A día de hoy no se sabe bien cuándo escribió La conjura de los necios. Si fue durante su etapa como profesor en Puerto Rico, donde conocería a Bobby Byrne, quien físicamente es un calco de Ignatius Reilly –según la foto que le enseñó a MacLauchlin Patricia K. Rickels, amiga de Toole, y una de las elucubraciones que se ha hecho a menudo- o más tarde. Es más, ni siquiera se sabe dónde está el manuscrito original y si el texto que ha llegado a todos los lectores del mundo es realmente lo que escribió o hay añadiduras de editores. “Esa es la gran pregunta que aún subsiste”, sostiene MacLauchlin, quien creyó haber encontrado el texto original en manos de la hermana de Toole, Lynda Martin, pero luego se dio cuenta de que eran fotocopias del mecanografiado que el escritor había hecho con su Olivetti.
Para la biografía, el profesor también habló con el editor Gottlieb. Según confiesa, fue una charla extraña: “Gottlieb era uno de los mejores editores de la época, pero nunca vio la importancia de La Conjura de los necios. Lo consideró un buen ejercicio, pero no un clásico. Fue raro porque cuando nos despedimos me preguntó ¿es una buena novela?”. La madre de Toole, sin embargo, nunca se cansó de repetir que este editor fue el que realmente había arruinado la vida de su hijo.
Después del fuerte rechazo, Toole se recluyó. Como indicaron los amigos al biógrafo, era un hombre perdido que buscaba su lugar en el mundo, “y volver a dar clases le había supuesto una derrota”, afirma MacLauchlin. Un mazazo del que nunca se recuperaría y que incentivó que en marzo de 1969 cogiera su coche y se marchara a recorrer EEUU. “Cuando uno huye es porque busca algo”, se señala constantemente en el documental. Se dice que iba en busca de los mitos americanos del éxito, de Marilyn Monroe, del Capitán América. También parece que fue a la casa donde había vivido su amiga Flannery O'Connor, fallecida en 1964, pero no está confirmado, y además, la casa museo de la escritora aún no existía en 1969.
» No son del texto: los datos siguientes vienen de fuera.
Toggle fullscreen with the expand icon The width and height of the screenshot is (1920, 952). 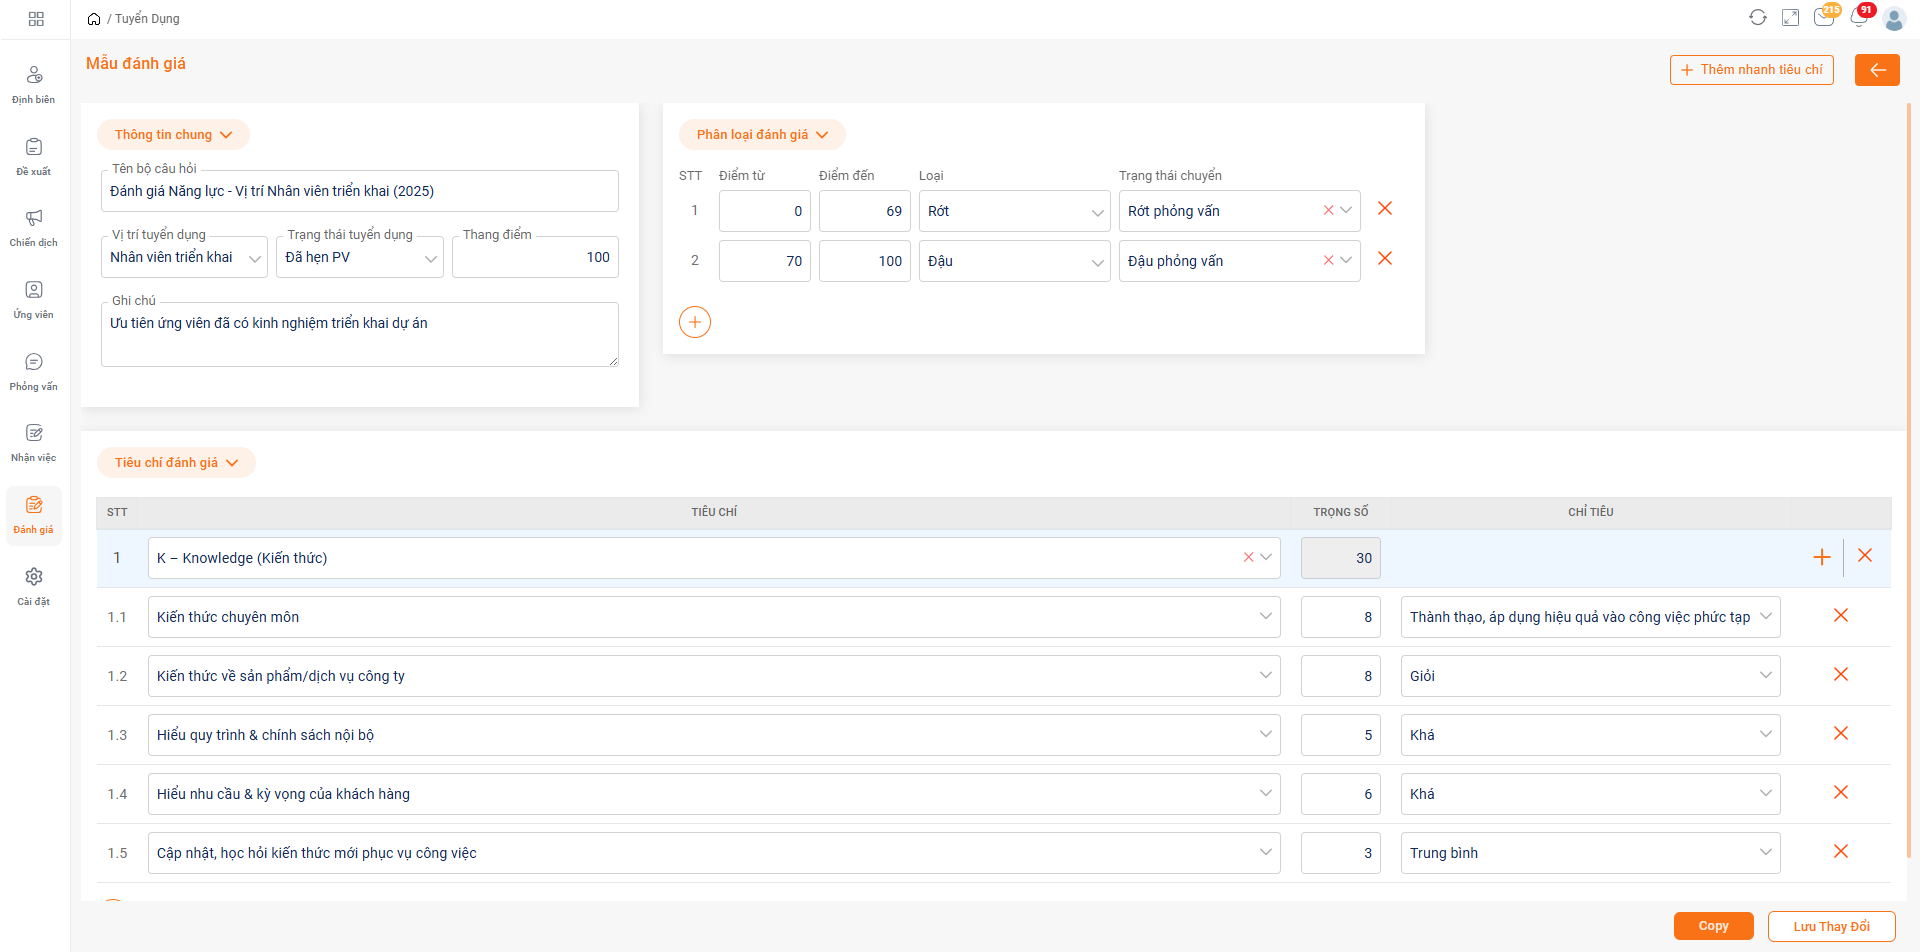pos(1790,18)
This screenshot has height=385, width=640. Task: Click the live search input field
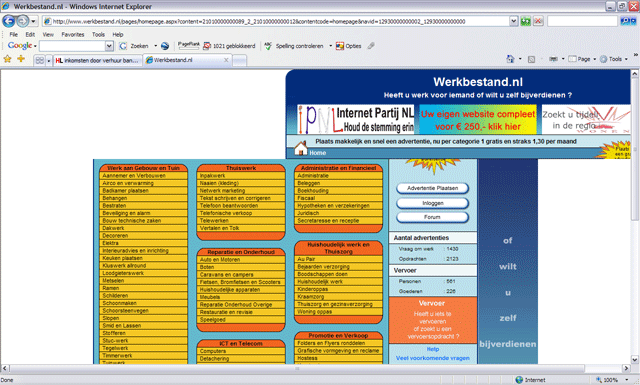tap(582, 21)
Al final, la única salida fue el suicidio. No había sido considerado un genio por todos los necios que pueblan el planeta. Doce años más tarde ganaría el Pulitzer y su libro sería traducido a más de 37 idiomas. Ese, quizá, fue el verdadero fracaso: no vivir uno de los mayores éxitos literarios de toda la historia. Con todo, Thelma, la madre, tenía razón.